Exercise directions:
Could you repeat the listing lines starting with the line containing "The width and height of the screenshot is (872, 1200)." and going on through the line containing "pos(698,436)", swapping "Copy icon" for "Paste icon" and leaving everything else as it is?

Data shown:
______________________________

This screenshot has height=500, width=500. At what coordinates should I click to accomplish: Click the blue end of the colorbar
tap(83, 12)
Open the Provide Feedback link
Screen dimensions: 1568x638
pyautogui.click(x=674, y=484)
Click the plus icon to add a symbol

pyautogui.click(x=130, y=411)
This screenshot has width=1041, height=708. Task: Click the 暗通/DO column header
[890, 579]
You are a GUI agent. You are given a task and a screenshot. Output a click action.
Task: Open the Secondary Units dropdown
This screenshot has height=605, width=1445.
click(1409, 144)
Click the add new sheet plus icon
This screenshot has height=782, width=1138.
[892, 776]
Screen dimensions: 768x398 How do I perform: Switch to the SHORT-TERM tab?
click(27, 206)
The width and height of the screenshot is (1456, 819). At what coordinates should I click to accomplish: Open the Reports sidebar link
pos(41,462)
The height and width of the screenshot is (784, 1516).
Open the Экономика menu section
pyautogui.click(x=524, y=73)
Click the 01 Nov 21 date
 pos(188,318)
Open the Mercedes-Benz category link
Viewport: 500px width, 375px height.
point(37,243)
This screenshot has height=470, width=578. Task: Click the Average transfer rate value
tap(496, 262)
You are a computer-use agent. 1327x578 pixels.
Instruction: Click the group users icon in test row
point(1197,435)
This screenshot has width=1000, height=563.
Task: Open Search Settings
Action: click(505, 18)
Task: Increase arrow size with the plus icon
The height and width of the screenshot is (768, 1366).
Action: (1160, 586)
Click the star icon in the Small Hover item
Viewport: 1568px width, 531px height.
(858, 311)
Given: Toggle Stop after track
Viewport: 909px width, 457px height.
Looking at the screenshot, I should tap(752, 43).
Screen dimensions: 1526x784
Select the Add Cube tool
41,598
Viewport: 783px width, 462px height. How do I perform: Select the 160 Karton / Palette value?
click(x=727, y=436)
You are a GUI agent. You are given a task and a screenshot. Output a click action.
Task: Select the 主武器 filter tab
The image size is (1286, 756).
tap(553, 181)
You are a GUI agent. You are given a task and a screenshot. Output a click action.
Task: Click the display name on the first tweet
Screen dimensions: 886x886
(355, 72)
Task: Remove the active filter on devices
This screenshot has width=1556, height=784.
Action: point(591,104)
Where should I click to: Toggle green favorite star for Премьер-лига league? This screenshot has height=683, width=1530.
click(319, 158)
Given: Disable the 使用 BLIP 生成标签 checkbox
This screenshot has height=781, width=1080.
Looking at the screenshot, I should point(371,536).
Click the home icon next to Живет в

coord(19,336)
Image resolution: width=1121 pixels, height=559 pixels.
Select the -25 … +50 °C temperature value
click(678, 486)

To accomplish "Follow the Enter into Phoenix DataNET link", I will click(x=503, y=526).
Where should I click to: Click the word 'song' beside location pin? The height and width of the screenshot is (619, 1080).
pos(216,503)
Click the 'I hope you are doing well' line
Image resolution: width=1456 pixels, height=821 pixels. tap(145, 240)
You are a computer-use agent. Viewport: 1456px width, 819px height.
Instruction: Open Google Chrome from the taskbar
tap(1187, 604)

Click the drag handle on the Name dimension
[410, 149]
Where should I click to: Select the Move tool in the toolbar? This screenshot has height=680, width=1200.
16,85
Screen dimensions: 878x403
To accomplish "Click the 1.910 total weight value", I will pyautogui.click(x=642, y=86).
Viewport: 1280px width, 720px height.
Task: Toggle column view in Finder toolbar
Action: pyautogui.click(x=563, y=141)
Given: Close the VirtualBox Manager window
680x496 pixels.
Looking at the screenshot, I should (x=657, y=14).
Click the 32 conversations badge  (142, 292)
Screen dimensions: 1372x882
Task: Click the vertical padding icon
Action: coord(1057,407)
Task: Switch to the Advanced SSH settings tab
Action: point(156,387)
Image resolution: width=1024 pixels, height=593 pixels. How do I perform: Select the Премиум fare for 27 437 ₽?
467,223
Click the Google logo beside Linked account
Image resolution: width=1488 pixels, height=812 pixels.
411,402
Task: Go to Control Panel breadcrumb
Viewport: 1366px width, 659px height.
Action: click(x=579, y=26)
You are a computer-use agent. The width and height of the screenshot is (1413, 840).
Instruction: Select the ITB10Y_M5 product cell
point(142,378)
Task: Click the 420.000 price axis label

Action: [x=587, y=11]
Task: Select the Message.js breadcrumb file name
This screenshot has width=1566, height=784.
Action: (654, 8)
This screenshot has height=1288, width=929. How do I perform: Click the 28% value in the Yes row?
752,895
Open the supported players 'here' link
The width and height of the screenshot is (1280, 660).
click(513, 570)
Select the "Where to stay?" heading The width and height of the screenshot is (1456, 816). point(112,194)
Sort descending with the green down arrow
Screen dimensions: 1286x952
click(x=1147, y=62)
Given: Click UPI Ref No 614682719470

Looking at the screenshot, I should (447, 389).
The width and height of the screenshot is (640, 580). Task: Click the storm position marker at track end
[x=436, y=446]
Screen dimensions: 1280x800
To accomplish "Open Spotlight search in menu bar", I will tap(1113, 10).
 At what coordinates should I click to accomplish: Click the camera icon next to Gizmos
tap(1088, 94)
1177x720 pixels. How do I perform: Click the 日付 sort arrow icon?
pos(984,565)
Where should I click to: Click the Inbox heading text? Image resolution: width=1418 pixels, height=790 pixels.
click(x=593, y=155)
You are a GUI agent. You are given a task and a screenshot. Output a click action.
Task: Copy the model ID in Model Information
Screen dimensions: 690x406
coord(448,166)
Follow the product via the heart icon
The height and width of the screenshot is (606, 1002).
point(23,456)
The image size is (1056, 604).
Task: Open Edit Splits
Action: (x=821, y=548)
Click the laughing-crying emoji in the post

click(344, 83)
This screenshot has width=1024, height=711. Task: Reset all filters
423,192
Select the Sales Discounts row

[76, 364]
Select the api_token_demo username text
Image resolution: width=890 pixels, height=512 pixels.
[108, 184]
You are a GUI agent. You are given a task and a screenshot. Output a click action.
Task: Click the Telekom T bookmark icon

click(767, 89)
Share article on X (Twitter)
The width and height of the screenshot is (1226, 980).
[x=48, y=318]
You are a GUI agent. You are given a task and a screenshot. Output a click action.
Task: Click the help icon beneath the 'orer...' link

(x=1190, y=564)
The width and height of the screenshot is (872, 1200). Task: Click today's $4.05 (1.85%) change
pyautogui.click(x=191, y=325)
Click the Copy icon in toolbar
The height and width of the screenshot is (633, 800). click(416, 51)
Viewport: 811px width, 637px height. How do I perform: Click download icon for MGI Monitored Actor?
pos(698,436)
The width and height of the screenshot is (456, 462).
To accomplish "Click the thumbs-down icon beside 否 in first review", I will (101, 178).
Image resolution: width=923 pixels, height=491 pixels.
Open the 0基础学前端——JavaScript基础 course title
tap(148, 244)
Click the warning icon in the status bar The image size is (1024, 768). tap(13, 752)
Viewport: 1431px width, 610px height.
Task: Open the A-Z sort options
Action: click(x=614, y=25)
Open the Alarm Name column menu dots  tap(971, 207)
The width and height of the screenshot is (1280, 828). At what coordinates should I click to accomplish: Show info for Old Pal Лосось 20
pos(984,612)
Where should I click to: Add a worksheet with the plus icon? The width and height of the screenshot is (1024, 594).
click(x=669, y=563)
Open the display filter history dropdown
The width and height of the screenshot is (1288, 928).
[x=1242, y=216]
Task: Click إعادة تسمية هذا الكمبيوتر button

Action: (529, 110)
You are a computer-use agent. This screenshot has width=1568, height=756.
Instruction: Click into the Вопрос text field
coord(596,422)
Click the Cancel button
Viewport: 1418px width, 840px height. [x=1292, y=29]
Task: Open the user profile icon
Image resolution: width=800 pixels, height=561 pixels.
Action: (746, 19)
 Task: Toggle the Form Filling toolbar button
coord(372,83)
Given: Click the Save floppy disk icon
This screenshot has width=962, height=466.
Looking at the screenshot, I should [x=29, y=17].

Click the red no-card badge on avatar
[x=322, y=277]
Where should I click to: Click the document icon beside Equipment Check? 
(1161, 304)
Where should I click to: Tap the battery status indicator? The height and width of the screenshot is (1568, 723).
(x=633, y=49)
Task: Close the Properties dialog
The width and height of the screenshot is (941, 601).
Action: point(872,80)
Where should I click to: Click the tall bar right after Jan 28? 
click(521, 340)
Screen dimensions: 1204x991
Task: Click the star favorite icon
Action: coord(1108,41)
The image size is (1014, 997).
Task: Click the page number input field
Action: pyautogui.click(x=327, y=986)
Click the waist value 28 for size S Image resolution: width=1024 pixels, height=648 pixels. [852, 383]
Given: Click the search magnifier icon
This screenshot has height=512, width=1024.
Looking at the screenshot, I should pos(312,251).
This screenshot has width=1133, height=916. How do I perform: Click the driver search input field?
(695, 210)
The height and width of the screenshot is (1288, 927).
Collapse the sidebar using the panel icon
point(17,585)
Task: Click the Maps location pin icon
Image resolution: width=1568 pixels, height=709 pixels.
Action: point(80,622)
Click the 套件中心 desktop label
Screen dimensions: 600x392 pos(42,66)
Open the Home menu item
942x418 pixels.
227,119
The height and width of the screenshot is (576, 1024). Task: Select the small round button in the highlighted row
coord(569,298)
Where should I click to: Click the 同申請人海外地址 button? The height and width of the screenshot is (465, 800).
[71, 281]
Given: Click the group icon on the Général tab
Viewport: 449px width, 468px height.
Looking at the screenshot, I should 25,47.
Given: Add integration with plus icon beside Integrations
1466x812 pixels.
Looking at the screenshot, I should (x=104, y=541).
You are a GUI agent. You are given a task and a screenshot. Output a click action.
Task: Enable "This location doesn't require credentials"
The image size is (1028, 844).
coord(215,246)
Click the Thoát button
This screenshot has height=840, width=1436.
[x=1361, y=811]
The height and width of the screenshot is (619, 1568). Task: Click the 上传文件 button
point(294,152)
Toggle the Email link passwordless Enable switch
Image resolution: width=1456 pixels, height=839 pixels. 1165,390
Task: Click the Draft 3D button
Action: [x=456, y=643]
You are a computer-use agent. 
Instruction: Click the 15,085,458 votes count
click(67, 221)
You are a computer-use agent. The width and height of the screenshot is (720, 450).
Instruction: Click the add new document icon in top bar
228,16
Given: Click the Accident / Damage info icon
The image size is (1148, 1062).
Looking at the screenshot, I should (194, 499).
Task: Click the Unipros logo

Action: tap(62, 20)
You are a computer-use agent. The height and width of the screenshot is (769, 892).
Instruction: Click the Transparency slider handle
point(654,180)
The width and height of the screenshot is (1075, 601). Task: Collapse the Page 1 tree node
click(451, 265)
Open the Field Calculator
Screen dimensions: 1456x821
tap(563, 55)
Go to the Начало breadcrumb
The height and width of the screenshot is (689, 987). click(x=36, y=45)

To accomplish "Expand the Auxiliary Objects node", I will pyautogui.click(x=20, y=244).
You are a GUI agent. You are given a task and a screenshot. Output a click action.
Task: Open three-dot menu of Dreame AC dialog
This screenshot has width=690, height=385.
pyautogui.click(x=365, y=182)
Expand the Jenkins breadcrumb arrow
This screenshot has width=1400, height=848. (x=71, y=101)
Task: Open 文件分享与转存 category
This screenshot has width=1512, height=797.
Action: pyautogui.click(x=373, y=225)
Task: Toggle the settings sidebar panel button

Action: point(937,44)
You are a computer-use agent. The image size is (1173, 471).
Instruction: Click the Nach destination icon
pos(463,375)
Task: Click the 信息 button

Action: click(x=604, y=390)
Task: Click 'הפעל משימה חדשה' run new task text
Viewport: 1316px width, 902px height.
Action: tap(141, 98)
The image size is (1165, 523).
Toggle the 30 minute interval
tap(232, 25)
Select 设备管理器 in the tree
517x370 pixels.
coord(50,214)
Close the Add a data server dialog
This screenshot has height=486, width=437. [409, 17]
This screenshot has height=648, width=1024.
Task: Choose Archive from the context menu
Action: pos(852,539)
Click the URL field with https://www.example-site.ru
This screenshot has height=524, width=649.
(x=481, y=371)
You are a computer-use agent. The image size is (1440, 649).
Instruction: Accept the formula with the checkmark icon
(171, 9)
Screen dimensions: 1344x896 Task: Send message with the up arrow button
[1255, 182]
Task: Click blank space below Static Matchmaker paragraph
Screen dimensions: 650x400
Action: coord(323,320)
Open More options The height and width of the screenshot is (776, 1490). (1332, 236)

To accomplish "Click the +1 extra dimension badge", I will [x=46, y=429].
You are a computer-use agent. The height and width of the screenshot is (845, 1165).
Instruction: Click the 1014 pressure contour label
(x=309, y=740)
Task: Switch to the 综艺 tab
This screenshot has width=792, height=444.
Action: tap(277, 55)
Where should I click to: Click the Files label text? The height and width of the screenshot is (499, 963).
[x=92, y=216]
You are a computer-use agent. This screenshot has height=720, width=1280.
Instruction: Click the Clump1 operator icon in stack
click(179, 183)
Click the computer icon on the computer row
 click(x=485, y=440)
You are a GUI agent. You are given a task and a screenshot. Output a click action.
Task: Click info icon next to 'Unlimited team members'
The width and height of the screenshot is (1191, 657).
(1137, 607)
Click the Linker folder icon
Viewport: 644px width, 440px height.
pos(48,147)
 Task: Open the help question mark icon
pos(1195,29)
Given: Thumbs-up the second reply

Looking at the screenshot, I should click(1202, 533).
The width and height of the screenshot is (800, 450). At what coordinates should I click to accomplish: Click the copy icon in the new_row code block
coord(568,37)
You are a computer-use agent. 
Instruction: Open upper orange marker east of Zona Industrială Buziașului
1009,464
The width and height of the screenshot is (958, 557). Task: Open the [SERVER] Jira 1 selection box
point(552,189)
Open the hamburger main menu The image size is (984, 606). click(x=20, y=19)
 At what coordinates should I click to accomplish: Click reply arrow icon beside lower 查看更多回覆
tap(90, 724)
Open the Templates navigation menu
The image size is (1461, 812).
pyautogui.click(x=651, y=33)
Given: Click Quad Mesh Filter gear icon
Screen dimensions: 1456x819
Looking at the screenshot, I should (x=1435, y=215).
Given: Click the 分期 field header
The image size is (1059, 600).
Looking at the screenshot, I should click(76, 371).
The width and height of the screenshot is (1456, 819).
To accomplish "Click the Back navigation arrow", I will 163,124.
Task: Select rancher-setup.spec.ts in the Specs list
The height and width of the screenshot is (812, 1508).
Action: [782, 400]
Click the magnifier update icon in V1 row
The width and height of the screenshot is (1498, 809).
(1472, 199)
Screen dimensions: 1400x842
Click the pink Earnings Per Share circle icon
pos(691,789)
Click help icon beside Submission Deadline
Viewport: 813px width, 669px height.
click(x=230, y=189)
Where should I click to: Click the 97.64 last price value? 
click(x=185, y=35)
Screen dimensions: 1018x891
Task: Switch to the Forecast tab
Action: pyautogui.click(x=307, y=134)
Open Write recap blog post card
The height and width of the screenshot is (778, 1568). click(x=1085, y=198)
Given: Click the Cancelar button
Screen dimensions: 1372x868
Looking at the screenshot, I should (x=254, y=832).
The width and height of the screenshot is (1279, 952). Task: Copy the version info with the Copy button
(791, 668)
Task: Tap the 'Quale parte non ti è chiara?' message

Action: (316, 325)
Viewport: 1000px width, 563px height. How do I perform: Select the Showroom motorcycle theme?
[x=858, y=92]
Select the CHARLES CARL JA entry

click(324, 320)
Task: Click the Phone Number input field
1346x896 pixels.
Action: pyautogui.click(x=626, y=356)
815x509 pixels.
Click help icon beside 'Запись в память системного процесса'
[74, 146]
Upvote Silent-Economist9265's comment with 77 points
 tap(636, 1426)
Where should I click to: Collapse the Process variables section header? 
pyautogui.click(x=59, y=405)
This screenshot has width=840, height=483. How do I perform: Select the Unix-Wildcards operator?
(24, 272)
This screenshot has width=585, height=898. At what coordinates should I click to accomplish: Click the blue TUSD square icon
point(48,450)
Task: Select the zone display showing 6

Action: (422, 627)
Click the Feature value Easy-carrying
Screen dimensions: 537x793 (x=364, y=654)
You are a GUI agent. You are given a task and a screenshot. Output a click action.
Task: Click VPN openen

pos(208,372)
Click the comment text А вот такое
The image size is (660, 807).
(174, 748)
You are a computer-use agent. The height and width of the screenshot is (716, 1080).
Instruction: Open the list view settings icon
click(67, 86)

______________________________

Complete response:
The width and height of the screenshot is (872, 1200). Task: Click today's $4.05 (1.85%) change
pyautogui.click(x=191, y=325)
Click the Paste icon in toolbar
The height and width of the screenshot is (633, 800). click(416, 51)
Viewport: 811px width, 637px height. How do I perform: Click download icon for MGI Monitored Actor?
pos(698,436)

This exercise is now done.